## The input

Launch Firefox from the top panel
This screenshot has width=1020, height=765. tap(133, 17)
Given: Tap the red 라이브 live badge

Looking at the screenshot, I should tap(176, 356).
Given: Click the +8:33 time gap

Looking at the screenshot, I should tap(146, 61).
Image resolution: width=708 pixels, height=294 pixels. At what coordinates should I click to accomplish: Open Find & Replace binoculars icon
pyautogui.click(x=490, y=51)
--
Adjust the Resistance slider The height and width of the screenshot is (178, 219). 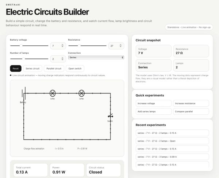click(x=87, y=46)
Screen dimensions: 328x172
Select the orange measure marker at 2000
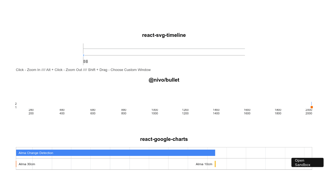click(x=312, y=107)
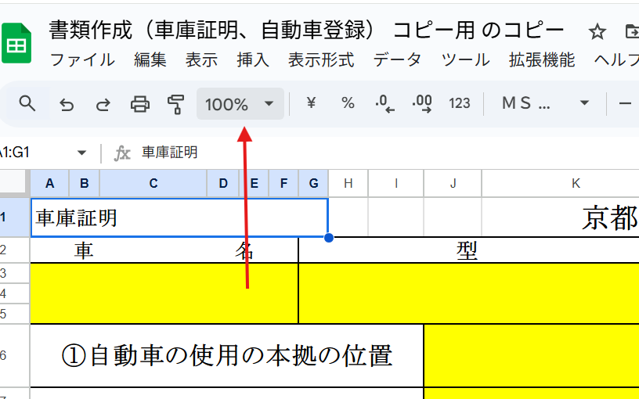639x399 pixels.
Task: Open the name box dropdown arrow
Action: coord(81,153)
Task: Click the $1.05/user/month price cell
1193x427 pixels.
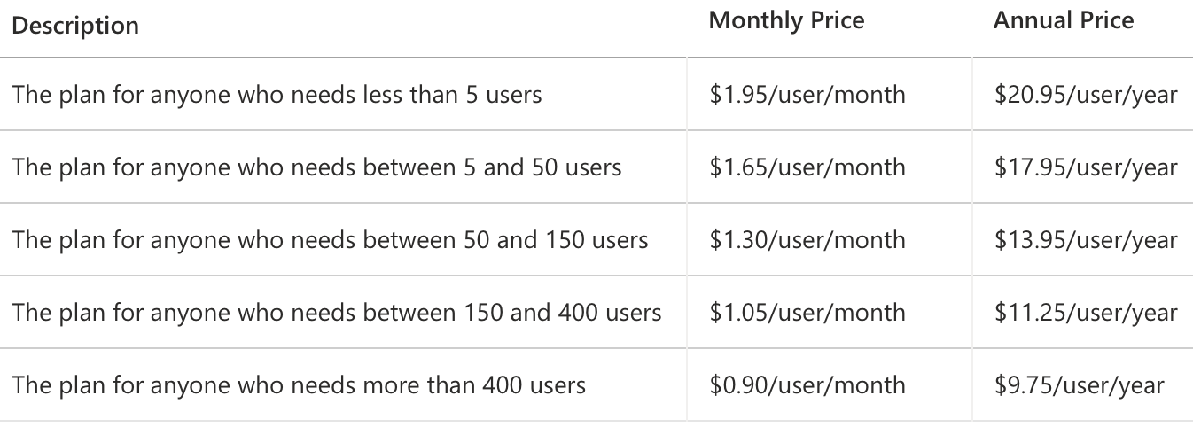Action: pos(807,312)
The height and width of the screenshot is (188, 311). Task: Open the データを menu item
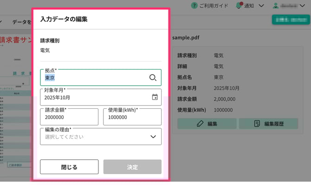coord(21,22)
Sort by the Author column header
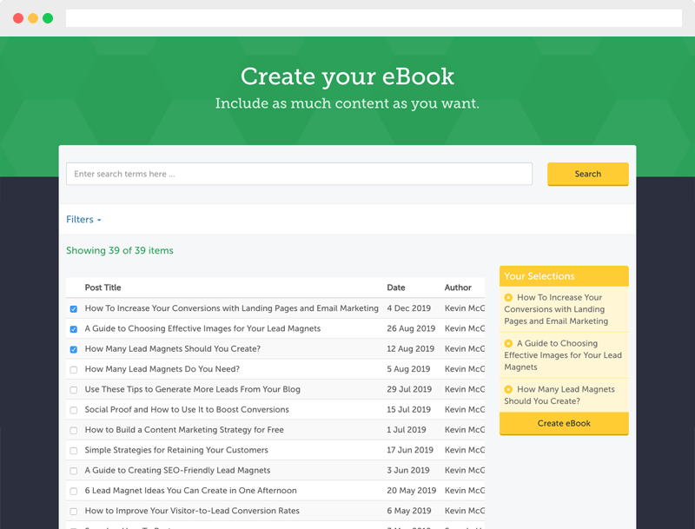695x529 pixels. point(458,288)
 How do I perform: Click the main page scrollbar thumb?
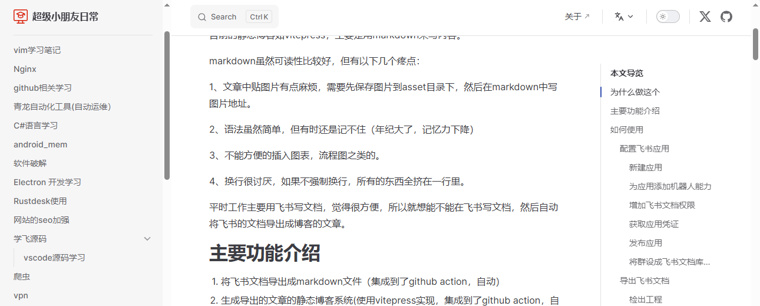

## Exercise description
Respond with the exact lines above running from the one containing "Select the orange measure marker at 2000" to the one containing "How do I perform: Click", both ends kept and no pictures included.

## Exercise response
Select the orange measure marker at 2000
click(x=312, y=107)
639x399 pixels.
Task: Open the name box dropdown arrow
Action: coord(81,153)
Task: Click the $1.05/user/month price cell
1193x427 pixels.
Action: pos(807,312)
The height and width of the screenshot is (188, 311). Task: Open the データを menu item
coord(21,22)
Sort by the Author column header
695x529 pixels. point(458,288)
 How do I perform: Click the main page scrollbar thumb?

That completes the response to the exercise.